▸ **Direction**: Copy the records from the start up to and including the line with "tap(165, 549)", swapping "computer-use agent" for "screen-control assistant" and leaving everything else unchanged.

▸ **Source data**:
================================

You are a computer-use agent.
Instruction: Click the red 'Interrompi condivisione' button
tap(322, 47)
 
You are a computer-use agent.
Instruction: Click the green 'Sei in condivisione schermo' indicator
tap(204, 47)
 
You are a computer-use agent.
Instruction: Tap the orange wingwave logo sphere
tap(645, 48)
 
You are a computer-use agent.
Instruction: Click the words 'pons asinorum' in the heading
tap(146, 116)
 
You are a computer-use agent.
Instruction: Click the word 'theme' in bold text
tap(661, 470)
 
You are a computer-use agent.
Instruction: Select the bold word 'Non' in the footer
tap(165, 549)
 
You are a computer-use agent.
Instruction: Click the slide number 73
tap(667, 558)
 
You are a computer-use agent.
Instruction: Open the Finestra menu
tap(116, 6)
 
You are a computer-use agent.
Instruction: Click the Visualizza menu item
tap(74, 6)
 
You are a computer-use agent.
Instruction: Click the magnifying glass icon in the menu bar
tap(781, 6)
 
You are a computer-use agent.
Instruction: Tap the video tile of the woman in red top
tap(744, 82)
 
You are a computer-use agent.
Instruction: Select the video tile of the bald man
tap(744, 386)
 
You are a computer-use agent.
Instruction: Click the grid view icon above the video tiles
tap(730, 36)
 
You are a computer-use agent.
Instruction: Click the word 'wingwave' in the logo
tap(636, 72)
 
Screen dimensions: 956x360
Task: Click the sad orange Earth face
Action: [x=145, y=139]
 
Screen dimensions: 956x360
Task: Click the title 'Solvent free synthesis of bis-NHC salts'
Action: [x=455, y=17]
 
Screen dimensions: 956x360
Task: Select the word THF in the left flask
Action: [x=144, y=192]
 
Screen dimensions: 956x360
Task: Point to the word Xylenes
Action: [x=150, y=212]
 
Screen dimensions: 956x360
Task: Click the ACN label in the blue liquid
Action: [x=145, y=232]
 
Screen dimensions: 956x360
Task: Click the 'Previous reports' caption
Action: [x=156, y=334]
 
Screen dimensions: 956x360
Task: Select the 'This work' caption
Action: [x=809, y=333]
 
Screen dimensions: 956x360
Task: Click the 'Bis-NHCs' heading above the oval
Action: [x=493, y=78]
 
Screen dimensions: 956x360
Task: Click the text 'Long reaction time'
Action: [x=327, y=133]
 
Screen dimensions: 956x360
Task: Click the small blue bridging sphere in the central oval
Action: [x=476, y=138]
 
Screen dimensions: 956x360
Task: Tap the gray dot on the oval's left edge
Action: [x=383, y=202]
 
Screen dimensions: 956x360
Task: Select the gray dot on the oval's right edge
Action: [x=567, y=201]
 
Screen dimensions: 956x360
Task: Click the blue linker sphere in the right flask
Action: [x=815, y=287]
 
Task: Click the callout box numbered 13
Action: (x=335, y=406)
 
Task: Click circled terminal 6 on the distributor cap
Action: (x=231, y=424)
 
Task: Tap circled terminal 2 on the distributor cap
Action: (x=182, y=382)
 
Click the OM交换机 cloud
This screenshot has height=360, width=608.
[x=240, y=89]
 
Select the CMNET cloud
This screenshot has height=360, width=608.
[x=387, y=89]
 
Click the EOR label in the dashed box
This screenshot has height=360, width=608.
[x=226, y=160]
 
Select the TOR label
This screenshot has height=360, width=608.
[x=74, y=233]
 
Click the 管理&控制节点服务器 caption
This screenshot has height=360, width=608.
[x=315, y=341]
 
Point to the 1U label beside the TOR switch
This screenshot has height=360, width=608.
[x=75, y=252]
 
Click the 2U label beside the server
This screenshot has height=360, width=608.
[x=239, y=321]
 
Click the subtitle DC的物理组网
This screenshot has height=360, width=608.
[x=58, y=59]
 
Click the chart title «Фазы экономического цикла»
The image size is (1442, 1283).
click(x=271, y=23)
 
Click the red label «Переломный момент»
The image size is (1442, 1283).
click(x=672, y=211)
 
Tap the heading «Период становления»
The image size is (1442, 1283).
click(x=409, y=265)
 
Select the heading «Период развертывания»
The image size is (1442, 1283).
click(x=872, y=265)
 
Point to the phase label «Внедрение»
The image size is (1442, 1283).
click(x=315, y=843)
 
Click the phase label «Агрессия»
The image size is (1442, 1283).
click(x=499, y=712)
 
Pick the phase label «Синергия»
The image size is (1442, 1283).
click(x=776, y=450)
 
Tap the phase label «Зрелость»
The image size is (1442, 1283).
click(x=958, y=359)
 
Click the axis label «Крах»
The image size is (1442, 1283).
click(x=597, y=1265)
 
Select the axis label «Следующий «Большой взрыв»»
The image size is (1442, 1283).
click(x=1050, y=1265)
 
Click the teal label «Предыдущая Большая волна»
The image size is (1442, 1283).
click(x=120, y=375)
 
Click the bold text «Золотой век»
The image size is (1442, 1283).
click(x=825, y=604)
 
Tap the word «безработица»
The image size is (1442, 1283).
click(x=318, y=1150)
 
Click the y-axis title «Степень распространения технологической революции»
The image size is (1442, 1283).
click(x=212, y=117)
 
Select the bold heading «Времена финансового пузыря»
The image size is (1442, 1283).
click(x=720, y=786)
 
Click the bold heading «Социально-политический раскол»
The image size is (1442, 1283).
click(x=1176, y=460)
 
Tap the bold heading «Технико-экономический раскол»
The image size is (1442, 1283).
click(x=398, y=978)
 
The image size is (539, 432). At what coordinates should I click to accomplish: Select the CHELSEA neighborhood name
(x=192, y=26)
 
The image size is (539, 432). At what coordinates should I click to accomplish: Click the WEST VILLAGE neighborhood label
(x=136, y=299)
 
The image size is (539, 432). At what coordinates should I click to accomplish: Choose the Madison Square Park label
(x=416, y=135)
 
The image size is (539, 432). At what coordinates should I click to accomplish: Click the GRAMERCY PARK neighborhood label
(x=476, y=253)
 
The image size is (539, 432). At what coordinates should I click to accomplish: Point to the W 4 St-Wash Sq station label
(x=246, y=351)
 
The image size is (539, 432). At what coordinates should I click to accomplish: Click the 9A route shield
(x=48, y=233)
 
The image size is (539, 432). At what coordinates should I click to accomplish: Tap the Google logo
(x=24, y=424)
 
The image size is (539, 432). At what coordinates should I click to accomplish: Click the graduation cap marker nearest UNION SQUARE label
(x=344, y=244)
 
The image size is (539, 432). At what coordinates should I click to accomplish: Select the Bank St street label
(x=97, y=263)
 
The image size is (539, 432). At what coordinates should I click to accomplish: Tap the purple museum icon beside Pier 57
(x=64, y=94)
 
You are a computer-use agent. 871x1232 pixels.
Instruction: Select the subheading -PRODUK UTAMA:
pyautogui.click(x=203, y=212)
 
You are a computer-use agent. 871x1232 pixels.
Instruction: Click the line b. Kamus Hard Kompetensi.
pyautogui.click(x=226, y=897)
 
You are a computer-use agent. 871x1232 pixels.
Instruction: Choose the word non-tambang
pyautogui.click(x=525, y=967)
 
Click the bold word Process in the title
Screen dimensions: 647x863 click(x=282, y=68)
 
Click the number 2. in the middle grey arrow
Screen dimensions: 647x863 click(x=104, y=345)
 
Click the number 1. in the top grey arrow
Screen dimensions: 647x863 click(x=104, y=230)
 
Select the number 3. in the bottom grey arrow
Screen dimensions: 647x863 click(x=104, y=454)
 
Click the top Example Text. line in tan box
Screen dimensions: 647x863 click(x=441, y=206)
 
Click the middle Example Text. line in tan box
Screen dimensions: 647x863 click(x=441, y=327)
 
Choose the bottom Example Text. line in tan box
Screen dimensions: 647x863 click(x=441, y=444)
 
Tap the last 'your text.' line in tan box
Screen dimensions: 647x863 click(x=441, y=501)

================================

▸ **Reply**:
You are a screen-control assistant.
Instruction: Click the red 'Interrompi condivisione' button
tap(322, 47)
 
You are a screen-control assistant.
Instruction: Click the green 'Sei in condivisione schermo' indicator
tap(204, 47)
 
You are a screen-control assistant.
Instruction: Tap the orange wingwave logo sphere
tap(645, 48)
 
You are a screen-control assistant.
Instruction: Click the words 'pons asinorum' in the heading
tap(146, 116)
 
You are a screen-control assistant.
Instruction: Click the word 'theme' in bold text
tap(661, 470)
 
You are a screen-control assistant.
Instruction: Select the bold word 'Non' in the footer
tap(165, 549)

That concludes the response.